İKAM ve İSİFAM tarafından İstanbul Üniversitesi’nin ev sahipliğinde düzenlenen çalıştaya İstanbul Üniversitesi’nden Doç. Dr. Ömer Karaoğlu, Sakarya Üniversitesi’nden Doç. Dr. Süleyman Kaya, Necmettin Erbakan Üniversitesi’nden Yrd. Doç. Dr. Necmeddin Güney, Kırklareli Üniversitesi’nden Dr. Taha Eğri ve İstanbul Sabahattin Zaim Üniversitesi’nden Prof. Dr. İbrahim Güran Yumuşak gibi akademisyenler ve araştırmacılar katıldı.
KATILIM BANKALARI BİLİNMİYOR
Programın ilk oturumunda Milli Savunma Üniversitesi’nden Prof. Dr. Fatih Savaşan ve Doç. Dr. Fatih Yardımcıoğlu “Kamuoyunda İslam İktisadı ve Finansı Farkındalığı ve Algısı” konulu bir sunum yaptı. Sunumda 1165’i öğrenci olmak üzere 2300 kişi ile yapılan bir anketin sonuçlarına yer verildi. Araştırmaya göre halkın yüzde 35,1’nin; öğrencilerin ise 48,8’inin İslam ekonomisi kavramından haberdar olmadığı vurgulandı. Halkın yüzde 20,9; öğrencilerin ise 33,2’sinin ise katılım bankacılığı ifadesini hiç duymadığı belirtildi.
Araştırmada “Sizce Türkiye’de günümüzde İslami usullere göre faaliyette bulunan banka var mıdır?” sorusuna halkın yüzde 21,7’si; öğrencilerin ise yüzde 17,1’i evet cevabını veriyor.
Katılım bankalarının kamuoyunda bilinirliğinin az olduğu görülen araştırmada kamuya ait katılım bankalarının ise neredeyse hiç bilinmediği kaydediliyor.
Araştırmaya göre halkın 35,9’u, öğrencilerin ise yüzde 36,9’u katılım bankalarının geleneksel bankalardan helal haram noktasından ayrıldığı görüşünde.
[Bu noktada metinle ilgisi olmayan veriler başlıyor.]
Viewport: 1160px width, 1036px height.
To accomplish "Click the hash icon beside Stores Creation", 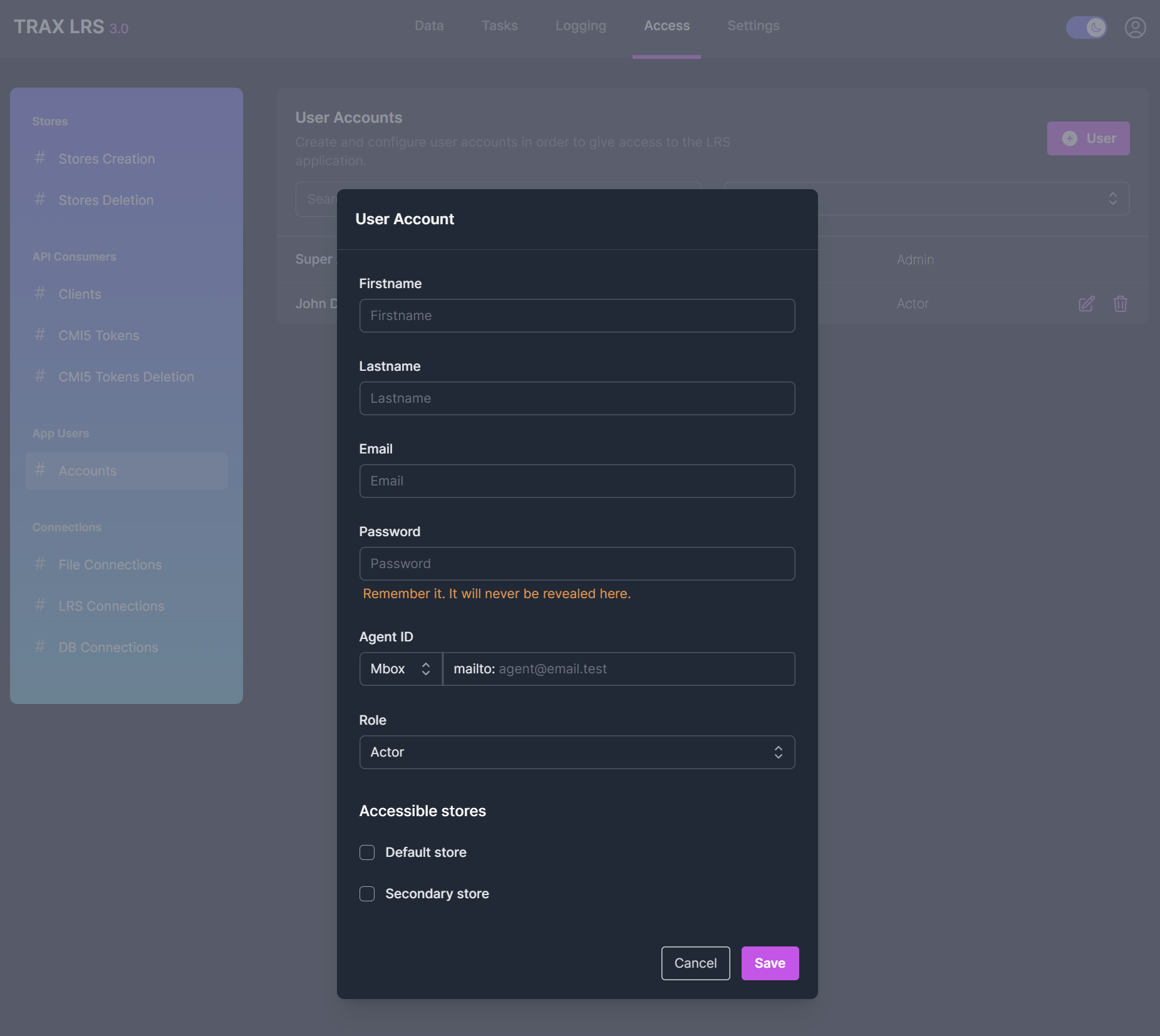I will tap(40, 158).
Kredi kartı kullanım alışkanlıklarına da yer verilen araştırmada halkın 13,3’ünün, öğrencilerin ise 11,9’unun sadece katılım bankalarından kredi kartı kullandığı görülüyor.
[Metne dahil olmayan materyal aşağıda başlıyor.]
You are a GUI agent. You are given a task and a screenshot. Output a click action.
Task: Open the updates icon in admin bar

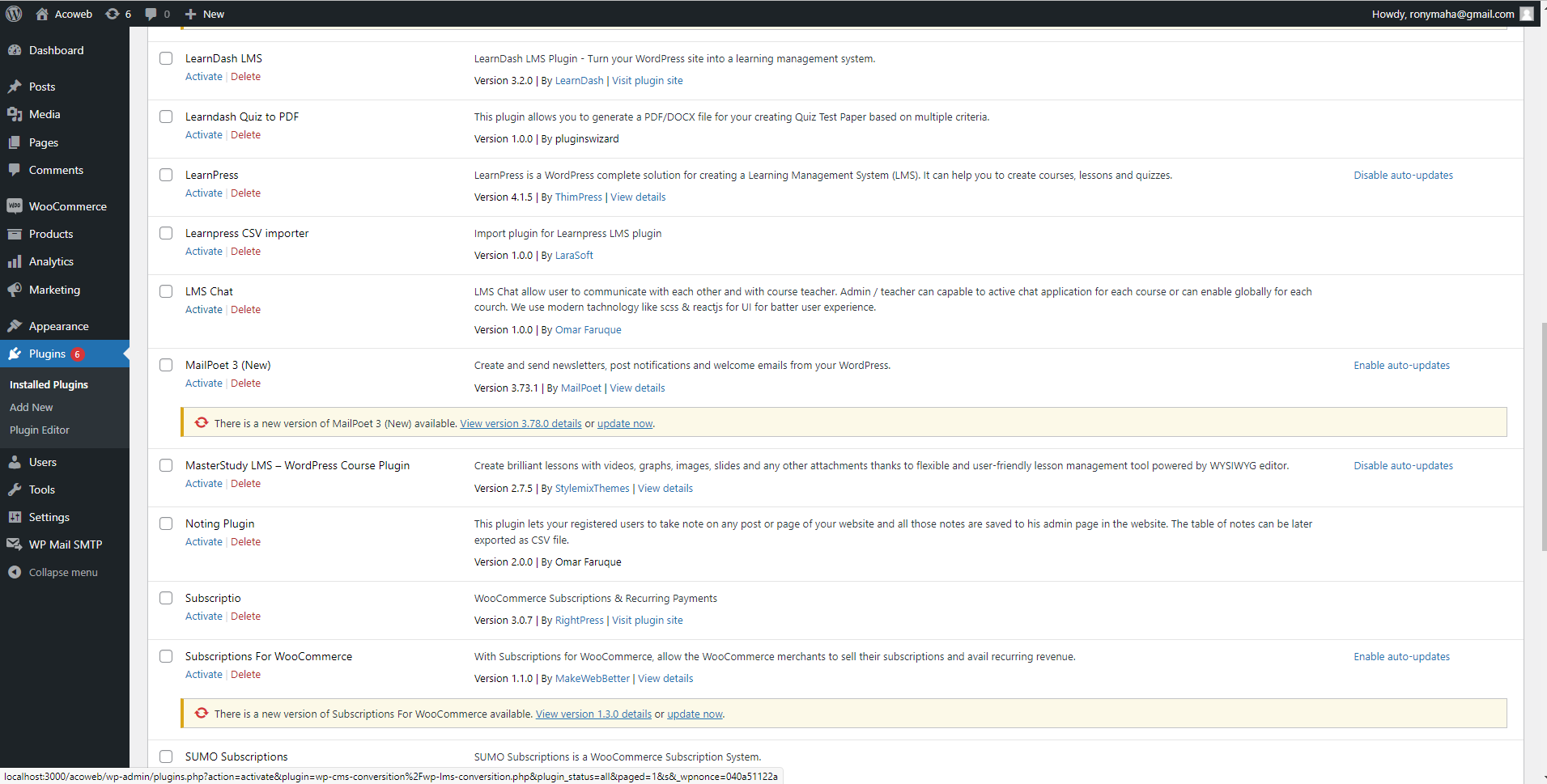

“İSLAM EKONOMİSİ SORUNLARI ÇÖZER Mİ”
Araştırmada İslam iktisadının önemli unsurlarından faiz ve kar mevzusunun yeterince anlaşılmadığı ortaya çıkıyor.
“Sizce bankacılık sektöründe katılım bankaları (faizsiz bankacılık) olmalı mı?” şeklindeki soruya halkın yüzde 70,2; öğrencilerin ise yüzde 69,4’ünün evet cevabını veriyor.
İslam iktisadının uygulanması halinde işçi haklarının daha iyi, ücretlerinse daha yüksek olacağını düşünenlerin hem öğrencilerde hem de halkta yüzde 15’in altında olması anket sonucunda ortaya çıkmıştır.
Araştırma İslam iktisadının içerik ve uygulamalarının kamuoyunda yeterince bilinmediğini ortaya konmuş, bu bağlamda kamuoyunun doğru bir şekilde bilgilendirici çalışmalar yapılması gerektiği özellikle vurgulanmıştır.
MEDYADA İSLAM İKTİSADI ALGISI
Programın ikinci yarısında ise İstanbul Üniversitesi’nden Doç. Dr. Necmettin Kızılkaya ve Yasemin Meriç medyadaki İslam iktisadı algısı ile ilgili sunumlarını gerçekleştirdi. Sunumda belirli gazete ve dergilerde son beş yılda çıkan İslam iktisadı ile ilgili haber ve yazıları analiz eden bir araştırma sunuldu.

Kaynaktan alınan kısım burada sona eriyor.